Hidrojen atomları, pozitif yüklü ve doğal olarak birbirlerini iten tek protonlardan oluşur. Güneş’in ısısı ve yoğunluğu, helyum oluşturmak için dört hidrojen atomunun gerekli olduğu hidrojen atomlarının nükleer füzyonu için zemin hazırlıyor. Bu süreçte açığa çıkan enerjinin bir kısmı, gama ışınlarıdır Güneş’in yüzeyine ulaşması milyonlarca yıl sürüyor. Tüm hidrojen yakıtını helyuma dönüştürdüğünde, Güneşimiz kırmızı bir dev olarak genişleyecek ve helyumunu karbon, oksijen ve neona dönüştürmeye başlayacak. Ama bu 5 milyar yıl daha olmayacak.

  • Güneş ne kadar güç üretir?

Örnek cevap: 400 milyar milyar megavat.

  • Atomların çekirdekleri nelerden oluşur?

Örnek cevap: İki parçacık: protonlar ve nötronlar.

  • Protonların ne tür bir yükü vardır?

Örnek cevap: Protonlar pozitif yüklüdür.

  • Daha hafif atomları daha ağır atomlarla kaynaştırmak için ne tür koşullar gereklidir?

Örnek cevap: Atomları kaynaştırmak için son derece yüksek basınç ve yoğunluk gerekir.

  • Hidrojen protonları karşılıklı itmelerinin üstesinden nasıl gelir?

Örnek cevap: Aşırı yüksek sıcaklıklarda çarpışacak kadar hızlı hareket ederler.

  • Bir helyum atomu oluşturmak için kaç hidrojen protonuna ihtiyaç vardır?

Örnek cevap: Helyumun füzyon sürecinde dört hidrojen protonuna ihtiyaç vardır.

  • Güneşimiz kırmızı deve dönüştüğünde hangi elementleri üretecek?

Örnek cevap: Güneş’in hidrojeni bittiğinde, çekirdek büzülecek ve enerjiyi serbest bırakarak onun bir kırmızı deve dönüşmesine neden olacak. Çekirdek bu aşamada yeterince ısınırsa, helyum çekirdeği karbon, oksijen ve neon üretecektir.

  • En büyük yıldızlar tarafından hangi elementler yaratılır?

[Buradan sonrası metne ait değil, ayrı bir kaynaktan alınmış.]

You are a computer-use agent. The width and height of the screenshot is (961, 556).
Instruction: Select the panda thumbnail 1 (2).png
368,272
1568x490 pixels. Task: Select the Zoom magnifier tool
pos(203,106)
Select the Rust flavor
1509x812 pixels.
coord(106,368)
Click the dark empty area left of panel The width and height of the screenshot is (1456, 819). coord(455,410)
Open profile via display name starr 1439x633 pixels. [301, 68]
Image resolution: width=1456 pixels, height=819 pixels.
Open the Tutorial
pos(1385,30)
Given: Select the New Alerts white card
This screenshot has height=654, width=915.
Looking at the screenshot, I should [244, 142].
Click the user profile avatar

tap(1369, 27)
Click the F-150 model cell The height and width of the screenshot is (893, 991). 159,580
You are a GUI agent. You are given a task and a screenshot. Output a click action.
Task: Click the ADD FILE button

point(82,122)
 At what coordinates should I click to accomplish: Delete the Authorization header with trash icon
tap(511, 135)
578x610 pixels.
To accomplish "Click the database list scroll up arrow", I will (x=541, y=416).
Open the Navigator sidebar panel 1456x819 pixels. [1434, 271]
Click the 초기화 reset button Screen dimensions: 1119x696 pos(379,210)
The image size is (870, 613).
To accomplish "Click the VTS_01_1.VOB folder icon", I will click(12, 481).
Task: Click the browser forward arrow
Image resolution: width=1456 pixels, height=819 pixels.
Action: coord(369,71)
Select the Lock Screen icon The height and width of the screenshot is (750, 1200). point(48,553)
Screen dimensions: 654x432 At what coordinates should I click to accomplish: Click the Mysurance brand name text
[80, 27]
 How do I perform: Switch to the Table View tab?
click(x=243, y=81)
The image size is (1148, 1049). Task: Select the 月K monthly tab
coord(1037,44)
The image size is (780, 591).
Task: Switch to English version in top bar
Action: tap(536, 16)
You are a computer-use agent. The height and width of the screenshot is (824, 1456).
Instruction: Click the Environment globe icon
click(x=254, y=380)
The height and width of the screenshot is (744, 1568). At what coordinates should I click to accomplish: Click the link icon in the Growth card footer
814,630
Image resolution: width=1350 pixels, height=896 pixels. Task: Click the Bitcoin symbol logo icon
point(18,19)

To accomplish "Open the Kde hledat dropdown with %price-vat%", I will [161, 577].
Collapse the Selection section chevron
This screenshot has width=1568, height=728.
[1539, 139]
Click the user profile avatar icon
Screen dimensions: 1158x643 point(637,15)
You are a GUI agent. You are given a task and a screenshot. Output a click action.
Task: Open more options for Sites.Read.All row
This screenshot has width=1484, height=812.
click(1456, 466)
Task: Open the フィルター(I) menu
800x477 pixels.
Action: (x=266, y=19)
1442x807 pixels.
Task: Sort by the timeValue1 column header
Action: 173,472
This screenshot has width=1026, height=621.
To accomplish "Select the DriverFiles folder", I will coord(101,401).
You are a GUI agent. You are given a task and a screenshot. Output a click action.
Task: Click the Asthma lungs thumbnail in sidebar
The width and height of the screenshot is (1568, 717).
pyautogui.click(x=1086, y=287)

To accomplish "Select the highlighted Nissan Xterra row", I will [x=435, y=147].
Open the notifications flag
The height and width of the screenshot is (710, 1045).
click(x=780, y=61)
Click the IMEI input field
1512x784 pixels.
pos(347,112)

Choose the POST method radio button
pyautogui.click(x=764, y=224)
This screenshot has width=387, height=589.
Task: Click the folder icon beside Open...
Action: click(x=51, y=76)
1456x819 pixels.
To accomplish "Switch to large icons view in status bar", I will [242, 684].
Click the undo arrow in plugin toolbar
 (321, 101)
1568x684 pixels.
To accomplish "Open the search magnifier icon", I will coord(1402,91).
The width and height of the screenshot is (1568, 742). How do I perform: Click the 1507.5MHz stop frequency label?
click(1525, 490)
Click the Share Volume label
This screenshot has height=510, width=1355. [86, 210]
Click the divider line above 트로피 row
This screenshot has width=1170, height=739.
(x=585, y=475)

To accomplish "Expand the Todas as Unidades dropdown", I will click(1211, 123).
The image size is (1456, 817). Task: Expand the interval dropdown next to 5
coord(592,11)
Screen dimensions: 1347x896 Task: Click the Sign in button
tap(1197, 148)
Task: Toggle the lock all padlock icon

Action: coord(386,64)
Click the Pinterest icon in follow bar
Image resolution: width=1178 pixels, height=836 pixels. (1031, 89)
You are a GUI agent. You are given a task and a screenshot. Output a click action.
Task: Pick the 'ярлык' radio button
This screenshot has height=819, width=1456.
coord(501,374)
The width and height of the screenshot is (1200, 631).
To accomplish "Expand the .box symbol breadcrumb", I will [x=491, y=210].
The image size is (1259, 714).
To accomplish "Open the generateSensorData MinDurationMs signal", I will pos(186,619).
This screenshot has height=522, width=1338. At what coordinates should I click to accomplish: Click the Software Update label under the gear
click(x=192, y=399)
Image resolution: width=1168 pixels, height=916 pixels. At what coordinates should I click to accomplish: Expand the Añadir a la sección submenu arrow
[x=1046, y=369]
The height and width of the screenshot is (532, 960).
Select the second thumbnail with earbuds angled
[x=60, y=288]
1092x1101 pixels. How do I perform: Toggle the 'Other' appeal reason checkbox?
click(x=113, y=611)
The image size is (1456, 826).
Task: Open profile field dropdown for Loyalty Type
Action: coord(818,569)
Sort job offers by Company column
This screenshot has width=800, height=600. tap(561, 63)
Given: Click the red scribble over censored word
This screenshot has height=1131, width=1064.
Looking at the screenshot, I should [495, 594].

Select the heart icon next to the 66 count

Örnek cevap: En büyük kütleli yıldızlar, karbon ve oksijeni sodyum, magnezyum, silikon, fosfor ve kükürt gibi daha ağır elementlere dönüştüren en yüksek sıcaklıkları üretir. Silikon, nikel ve demir gibi metallere daha fazla kaynaştırılabilir.

  • Evrendeki geri kalan elementler nerede oluşmuştur?

Örnek cevap: Altın da dahil olmak üzere bildiğimiz diğer elementler, yaşamının sonunda çöken devasa bir yıldızın sonucu olan bir süpernovanın içinde oluşur.